The United States did not see uncontrolled, widespread infections similar to what happened in South and Central America, but there were isolated outbreaks involving around 200 people.

The first locally transmitted cases of the Zika virus turned up in Miami-Dade. Crews sprayed by ground and by air to eradicate the mosquitoes that can carry it.

“It’s been referred to as the cockroach of mosquitoes,” said U.S. Centers for Disease Control Director Dr. Thomas Frieden. “It can bite four or five people at once so it spreads the disease rapidly.”

Also in 2016, the number of cases of a mysterious polio-like illness in children spiked across the country. Acute Flaccid Myelitis, or AFM, can limb weakness, paralysis and, in cases, death.

In other health headlines, the American Academy of Pediatrics recommended that infants sleep in their parents bedroom for at least the first six months, if not the entire first year, to cut the risk of Sudden Infant Death Syndrome.

The AAP also relaxed recommendations for screen time, saying parents who want to introduce children 18-24 months to digital media should choose high quality programming.

“What you really want to make sure you are doing is co-viewing with them so that you are narrating what’s going on,” said AAP’s Dr. Corinn Cross.

The AAP also said that there is no safe level of lead for kids. They called for stricter government testing of water, soil and house dust.

In 2016, for the first time, federal health officials recommended limiting salt in processed foods to help prevent thousands of deaths every year from heart disease and stroke.

A ten year study of the pain reliever Celebrex found patients are not at greater risk for heart problems than those taking naproxen or ibuprofen.

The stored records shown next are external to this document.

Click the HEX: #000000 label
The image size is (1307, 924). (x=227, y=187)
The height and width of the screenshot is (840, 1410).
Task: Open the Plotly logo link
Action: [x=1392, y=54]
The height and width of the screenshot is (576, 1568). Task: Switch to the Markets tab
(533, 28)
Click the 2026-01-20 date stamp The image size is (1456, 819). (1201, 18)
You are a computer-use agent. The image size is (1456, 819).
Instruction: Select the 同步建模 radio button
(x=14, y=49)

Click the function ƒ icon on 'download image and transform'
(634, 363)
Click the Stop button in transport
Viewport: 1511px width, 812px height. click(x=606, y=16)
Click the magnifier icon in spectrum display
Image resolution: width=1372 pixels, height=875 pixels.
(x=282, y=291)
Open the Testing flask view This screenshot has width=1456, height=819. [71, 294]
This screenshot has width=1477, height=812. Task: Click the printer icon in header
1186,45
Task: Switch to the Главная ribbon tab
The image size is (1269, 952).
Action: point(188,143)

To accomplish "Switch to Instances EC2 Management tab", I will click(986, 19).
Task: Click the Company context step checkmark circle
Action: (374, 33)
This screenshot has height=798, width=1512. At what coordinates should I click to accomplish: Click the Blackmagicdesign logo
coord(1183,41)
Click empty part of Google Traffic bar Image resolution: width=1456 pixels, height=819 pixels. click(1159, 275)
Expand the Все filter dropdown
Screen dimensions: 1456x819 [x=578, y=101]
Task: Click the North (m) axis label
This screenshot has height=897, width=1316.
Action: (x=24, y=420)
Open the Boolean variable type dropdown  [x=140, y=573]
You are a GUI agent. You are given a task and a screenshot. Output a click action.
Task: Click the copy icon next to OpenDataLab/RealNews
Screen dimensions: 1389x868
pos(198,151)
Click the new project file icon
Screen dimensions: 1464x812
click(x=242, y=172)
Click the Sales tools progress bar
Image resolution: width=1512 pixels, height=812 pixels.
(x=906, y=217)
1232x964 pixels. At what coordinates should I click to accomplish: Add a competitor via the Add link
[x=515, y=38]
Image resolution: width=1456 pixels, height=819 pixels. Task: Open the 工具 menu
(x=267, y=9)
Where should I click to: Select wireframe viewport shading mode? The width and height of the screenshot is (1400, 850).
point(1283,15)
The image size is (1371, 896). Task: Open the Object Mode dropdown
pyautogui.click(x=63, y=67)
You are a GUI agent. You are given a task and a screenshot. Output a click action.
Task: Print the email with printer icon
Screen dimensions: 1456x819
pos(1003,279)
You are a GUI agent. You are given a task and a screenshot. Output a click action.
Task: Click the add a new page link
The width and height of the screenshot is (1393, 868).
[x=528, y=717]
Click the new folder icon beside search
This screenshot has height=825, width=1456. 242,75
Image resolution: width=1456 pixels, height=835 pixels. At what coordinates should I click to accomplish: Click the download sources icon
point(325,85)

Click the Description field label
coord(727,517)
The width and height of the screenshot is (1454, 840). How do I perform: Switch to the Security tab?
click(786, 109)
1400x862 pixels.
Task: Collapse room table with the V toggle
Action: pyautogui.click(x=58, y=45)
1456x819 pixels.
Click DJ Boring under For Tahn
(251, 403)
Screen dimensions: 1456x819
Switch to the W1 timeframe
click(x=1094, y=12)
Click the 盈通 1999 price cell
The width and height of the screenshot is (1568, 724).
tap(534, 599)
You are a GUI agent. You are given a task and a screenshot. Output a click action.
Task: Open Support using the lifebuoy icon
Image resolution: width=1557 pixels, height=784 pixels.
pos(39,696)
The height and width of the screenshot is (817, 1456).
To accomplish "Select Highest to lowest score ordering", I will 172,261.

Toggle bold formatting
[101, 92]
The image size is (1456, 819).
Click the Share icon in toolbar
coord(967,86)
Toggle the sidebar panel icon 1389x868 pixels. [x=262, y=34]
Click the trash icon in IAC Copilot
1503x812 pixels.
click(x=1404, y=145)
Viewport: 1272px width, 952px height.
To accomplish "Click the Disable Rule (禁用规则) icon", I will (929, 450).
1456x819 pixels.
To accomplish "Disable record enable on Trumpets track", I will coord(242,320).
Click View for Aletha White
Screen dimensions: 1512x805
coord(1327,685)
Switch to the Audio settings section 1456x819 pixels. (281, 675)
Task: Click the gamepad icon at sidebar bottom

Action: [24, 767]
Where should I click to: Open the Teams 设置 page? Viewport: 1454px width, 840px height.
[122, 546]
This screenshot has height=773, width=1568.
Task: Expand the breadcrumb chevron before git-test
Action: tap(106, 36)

The U.S. Preventative Services Task Force continued to recommend mammograms every other year for women 50 to 74 years of age. They also said screen can be effective for women in their 40s, but overdiagnosis is a concern.

The year, a woman underwent the first uterus transplant in the U.S. It was removed a month later after a complication developed. A cancer survivor also received the first penis transplant in the U.S.

Finally this year, the American Heart Association highlighted the differences between heart attacks in women and men, say some risk factors can be more harmful for women.